My passion for books continued when I became a programmer until then. I really just know about textbooks in college. The first Java book, apart from the textbook I read, was Head First Design Pattern, and it completely changed my knowledge of Java and my understanding of Object-Oriented Programming.

There is a good chance that you have heard or came across these books and must have read also. But If you haven’t, then now is a good time to upskill.

1. Head First Java

How many of you have started learning Java reading this book? Well, I do. I learned a lot of Java concepts by reading this book, and many of my misconceptions are also corrected.

Though many feel this is an out-of-date book now, given it’s released a long back and cover only Java 5, I still think it’s an excellent book for anyone just starting with Java because of unique style and content.

You can quickly learn about changes in other versions once you know Java by reading this book.

2. Head First Object-Oriented Analysis and Design

Another Head First title, in the list of all-time great Java books. Yup, they are simply awesome, well I did find them impressive.

This book forms a trilogy of Head Fist books for Java programmers, like Head First JavaHead First Design Patterns, and Head First OOAD.

It actually complements Head First Design Patterns by explaining techniques of object-oriented programming and design. The most crucial technique which I learn from this book was coding for interfaces and encapsulate what changes. They simply changed how I write Java code.

3. Head First Design Patterns

Good knowledge of OOP and design patterns are essential for writing Java application, and this is the best book to learn that.

As I have said before, this was one of the first books I read on Java, apart from textbooks, and I was very impressed.

You might think it’s another old book, but you don’t need to worry; an updated copy that covers Java SE 8 was released a couple of years ago.

If you are serious about learning design patterns in Java, this is the book you should read.

4. Spring in Action

Sorry, but I have to include one Spring book in this list of classic books for Java programmers. Spring is the most popular Java framework ever, and this is the best book to learn Spring framework, but to be honest, this book is much more than a Spring book.

The books take a topic, like JDBC, and explain where JDK went wrong and how Spring corrects that mistake, e.g. SQLException, a one-size-fits-all exception that says something is wrong but not exactly what is wrong and how to deal with that.

Like Josuha Bloch, Uncle Bob, Craig Walls also is a great author, and you will learn much more than Spring by reading his book.

5. Test-Driven

Automation testing is an important skill, and for developers, it all starts with unit testing. Java has been blessed that it has JUnit from the start, but just knowing the library doesn’t make you a professional programmer who writes tests.

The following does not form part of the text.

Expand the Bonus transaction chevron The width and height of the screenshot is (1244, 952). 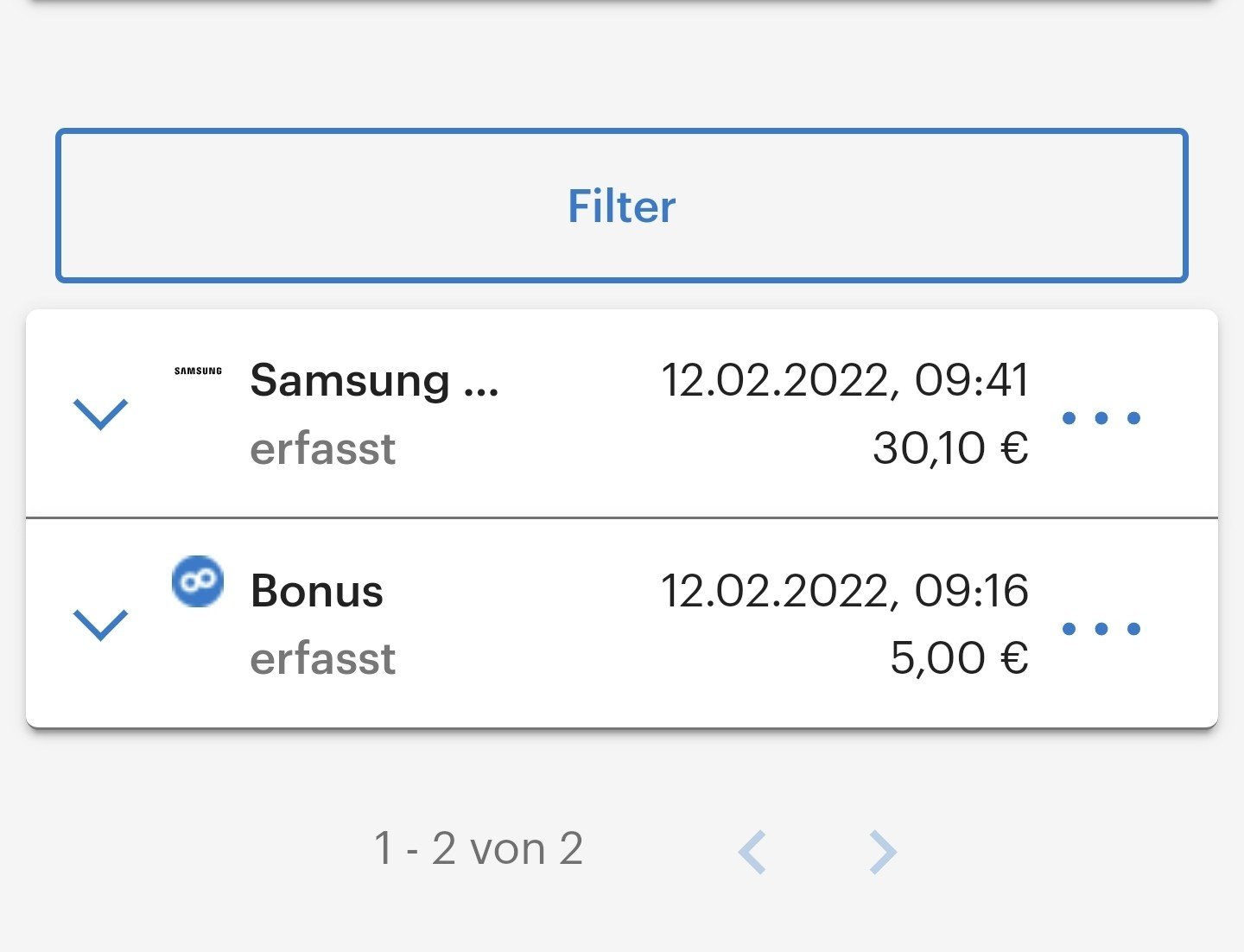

It takes much more than knowing a unit testing library like JUnit or Mockito, and that’s where this book helps.

6. Clean Code

This is another timeless classic book for Java programmers. As the title suggests, it teaches you to write better code, which is so so difficult thing to learn. To be honest, it’s easy to learn Java but challenging to write better Java code, which uses strong OOP principles, and that’s where this book helps.

Similar to Joshua Bloch, Robert C. Martin, or Uncle Bob, is an excellent author and shares a lot of his experience as a software developer to teach you programming techniques and practices, which helps a lot in your day to day job as a programmer.